Assignment:
Find the number of lines containing the string "computer" in the data. Answer with the number by itself.

Recorded data:
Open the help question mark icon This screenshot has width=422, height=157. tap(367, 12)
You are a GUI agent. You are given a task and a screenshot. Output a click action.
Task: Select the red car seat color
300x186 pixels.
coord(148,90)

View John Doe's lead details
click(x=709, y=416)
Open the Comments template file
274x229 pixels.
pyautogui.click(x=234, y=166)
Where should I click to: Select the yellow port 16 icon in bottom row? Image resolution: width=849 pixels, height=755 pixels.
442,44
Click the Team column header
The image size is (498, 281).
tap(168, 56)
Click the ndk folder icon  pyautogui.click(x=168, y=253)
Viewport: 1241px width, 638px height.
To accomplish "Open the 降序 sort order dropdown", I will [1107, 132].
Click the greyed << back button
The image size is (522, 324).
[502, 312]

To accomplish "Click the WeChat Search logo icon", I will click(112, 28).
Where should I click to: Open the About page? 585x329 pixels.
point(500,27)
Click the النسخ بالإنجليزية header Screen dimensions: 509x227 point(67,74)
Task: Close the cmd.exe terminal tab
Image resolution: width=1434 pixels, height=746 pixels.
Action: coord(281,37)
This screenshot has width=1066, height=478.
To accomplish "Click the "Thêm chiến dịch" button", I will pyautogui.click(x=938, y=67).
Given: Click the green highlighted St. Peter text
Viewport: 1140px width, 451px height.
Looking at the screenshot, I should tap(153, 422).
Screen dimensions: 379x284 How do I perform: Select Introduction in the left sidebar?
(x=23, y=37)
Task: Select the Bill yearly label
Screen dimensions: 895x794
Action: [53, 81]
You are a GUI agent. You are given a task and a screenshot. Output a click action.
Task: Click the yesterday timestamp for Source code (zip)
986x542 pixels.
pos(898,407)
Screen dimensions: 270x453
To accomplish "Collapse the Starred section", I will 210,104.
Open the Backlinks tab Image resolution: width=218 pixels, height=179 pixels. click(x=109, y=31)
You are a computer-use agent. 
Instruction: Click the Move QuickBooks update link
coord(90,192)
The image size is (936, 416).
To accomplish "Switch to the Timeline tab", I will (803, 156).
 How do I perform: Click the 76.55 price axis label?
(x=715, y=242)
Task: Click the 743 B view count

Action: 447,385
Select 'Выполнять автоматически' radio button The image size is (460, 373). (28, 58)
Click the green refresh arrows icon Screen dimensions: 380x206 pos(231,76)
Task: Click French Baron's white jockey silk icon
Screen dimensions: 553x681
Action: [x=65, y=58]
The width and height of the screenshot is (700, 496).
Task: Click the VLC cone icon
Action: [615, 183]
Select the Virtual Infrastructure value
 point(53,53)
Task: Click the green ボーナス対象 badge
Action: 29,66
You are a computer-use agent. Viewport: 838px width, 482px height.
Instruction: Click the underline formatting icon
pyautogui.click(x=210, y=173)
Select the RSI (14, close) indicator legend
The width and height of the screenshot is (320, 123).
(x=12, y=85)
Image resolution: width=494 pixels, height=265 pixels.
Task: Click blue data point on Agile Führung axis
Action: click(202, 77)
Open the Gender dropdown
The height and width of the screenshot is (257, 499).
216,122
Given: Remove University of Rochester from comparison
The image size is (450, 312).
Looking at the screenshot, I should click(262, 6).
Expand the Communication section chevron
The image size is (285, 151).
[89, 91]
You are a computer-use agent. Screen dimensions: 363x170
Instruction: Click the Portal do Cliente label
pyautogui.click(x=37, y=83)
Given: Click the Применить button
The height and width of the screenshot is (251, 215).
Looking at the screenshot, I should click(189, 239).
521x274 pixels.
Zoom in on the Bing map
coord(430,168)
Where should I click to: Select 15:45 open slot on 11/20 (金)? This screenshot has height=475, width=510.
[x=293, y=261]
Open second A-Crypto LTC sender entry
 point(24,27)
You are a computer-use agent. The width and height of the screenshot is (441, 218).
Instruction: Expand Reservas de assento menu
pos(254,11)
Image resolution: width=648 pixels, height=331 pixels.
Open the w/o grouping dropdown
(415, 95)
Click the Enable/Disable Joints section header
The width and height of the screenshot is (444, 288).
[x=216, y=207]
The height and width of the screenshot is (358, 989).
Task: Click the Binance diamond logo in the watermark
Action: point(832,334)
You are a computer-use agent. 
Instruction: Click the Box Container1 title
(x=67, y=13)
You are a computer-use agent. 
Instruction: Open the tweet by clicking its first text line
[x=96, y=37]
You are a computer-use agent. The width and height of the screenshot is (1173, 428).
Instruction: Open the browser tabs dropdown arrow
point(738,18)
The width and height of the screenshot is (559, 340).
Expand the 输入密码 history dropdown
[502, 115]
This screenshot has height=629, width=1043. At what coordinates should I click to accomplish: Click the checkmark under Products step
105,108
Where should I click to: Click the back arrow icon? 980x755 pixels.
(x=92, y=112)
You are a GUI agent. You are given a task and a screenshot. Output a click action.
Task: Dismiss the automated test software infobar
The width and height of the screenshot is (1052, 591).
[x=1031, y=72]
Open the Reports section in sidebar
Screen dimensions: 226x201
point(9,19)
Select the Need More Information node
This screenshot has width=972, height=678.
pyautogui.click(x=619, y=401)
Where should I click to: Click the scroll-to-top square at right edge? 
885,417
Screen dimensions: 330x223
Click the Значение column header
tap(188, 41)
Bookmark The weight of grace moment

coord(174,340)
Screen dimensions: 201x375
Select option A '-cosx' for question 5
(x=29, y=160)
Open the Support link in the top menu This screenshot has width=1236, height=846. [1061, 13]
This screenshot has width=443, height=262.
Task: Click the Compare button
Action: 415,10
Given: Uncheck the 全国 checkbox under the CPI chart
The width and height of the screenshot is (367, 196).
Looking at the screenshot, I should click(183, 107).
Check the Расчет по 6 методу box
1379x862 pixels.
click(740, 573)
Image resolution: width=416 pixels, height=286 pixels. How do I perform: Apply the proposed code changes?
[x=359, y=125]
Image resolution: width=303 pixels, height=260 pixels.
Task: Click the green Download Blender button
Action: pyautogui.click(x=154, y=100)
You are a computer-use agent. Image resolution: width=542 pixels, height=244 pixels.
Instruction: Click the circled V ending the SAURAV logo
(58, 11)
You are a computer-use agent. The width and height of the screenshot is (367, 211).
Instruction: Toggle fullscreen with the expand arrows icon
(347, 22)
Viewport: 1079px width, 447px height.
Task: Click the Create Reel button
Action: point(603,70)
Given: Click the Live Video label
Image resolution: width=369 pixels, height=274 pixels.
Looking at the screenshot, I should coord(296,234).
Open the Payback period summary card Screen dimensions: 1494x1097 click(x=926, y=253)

Result:
9